Holiday desserts often mean PIE. Whether it be pumpkin, pecan or apple, all three will have some sweet spice. We love a good Beaumes-de-Venise or icewine on the lighter side for our apple pie, and a delicious “sticky” Muscat from Australia for our Pumpkin and Pecan pies.

 

Wine suggestions:
A few wines that can stand up to your “table of many flavors,” are:Riesling: Riesling is full of both acidity and juicy fruit. It has powerful aromatics, but a light body, which will not overpower your food. Our favorites include:
Michelle Eroica Riesling 2010
Pacific Rim Riesling 2010
Trimbach Riesling 2009
White Blends: it’s a general category, and not every white wine will fit, but some blends, particularly those that include aromatic grapes, are great matches for the Thanksgiving meal.

Our favorites
Layers White 2010
Hugel Gentil 2010
Conundrum 2011
Beaujolais: Not just Beaujolais Nouveau, this region creates delicious wines comparable to Burgundy.
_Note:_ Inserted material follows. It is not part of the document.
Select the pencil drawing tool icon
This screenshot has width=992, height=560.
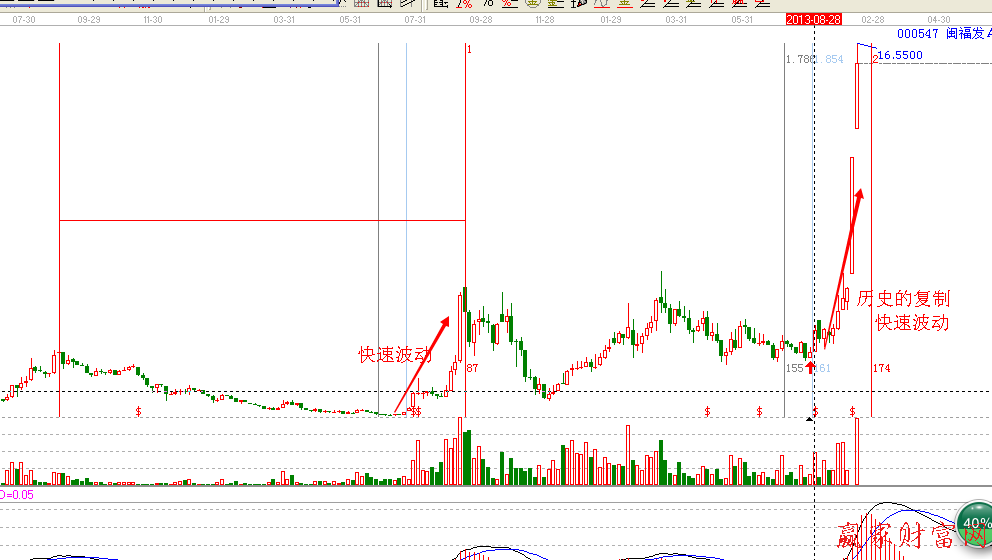pos(407,4)
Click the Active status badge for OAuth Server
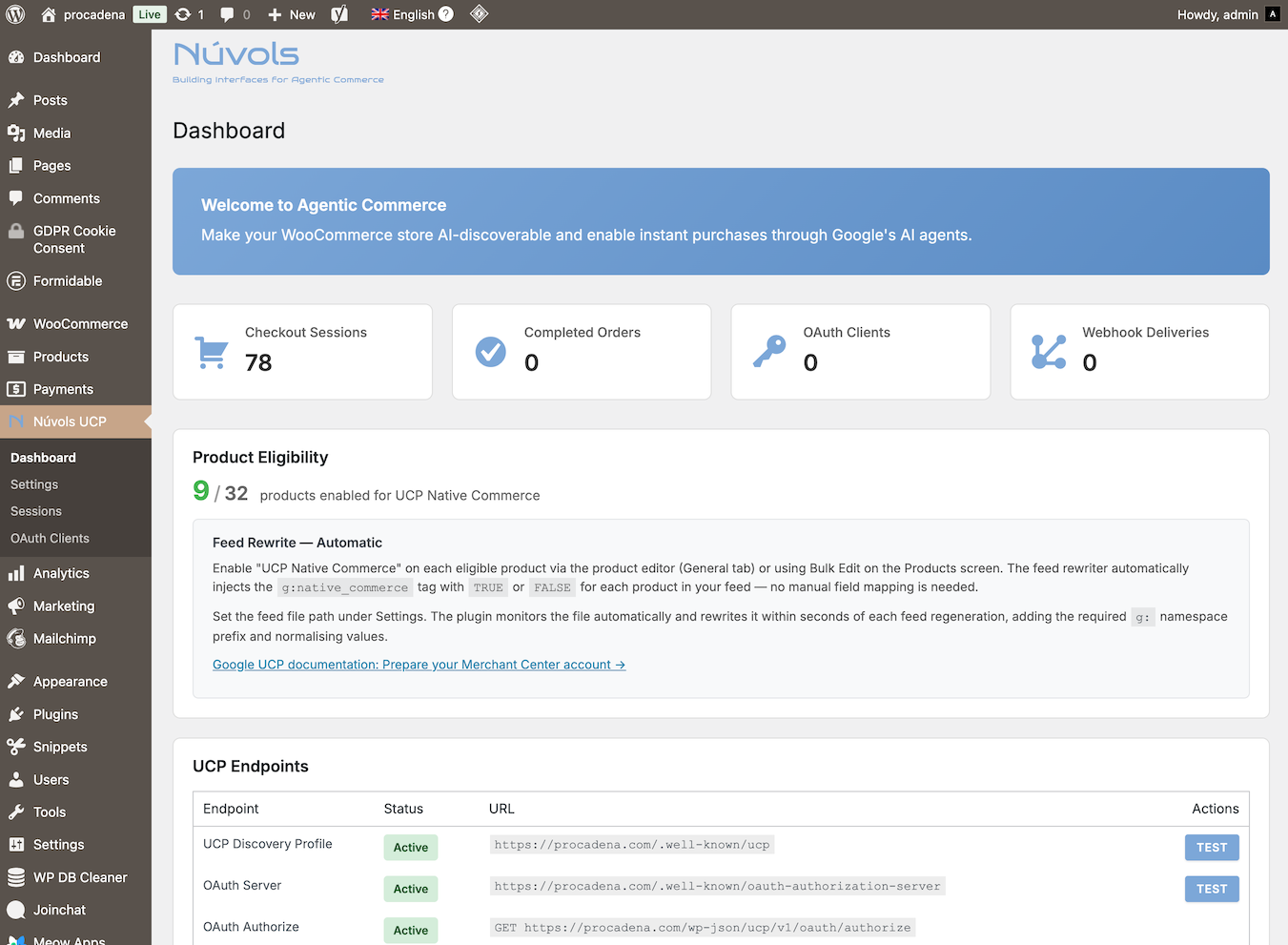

Look for one of the ten CRU Beaujolais for a fresh, fruit-driven, low tannin red wine. The excellent acidity, juicy fruit and low tannin content make this a great match for Turkey Day.

Other top picks:
Dubeouf Fleurie Domaine des Quatre Vents 2010
Henry Fessy Morgon 2009
Pinot Noir: One of our favorite varieties to have on the table. Pinot has great fruit, low tannins and a silky smooth texture. This is an all-around great food wine and one loved by many. So many to choose from but for Thanksgiving, we love:
Artesa Estate Reserve Pinot Noir 2007
Chehalem 3 Vineyard Pinot Noir 2009
Ritual Casablanca Valley Pinot Noir 2010
Grenache and Rhone Blends: Another good low-tannin, big fruit grape: Grenache. Often blended with heftier grapes Syrah & Mourvedre, Grenache-dominant blends hold up well to a diverse array of foods, particularly the affordable and food-friendly wines of Cotes-du-Rhone. Some bottles to try include:
Perrin et Fils Vinsobres Les Cornuds 2007
Borsao Tres Picos Garnacha 2010
Alsace: The region of Alsace, which includes the two above categories of wine, produces some of the best white wines for your Thanksgiving table. You cannot go wrong with a bottle from Alsace.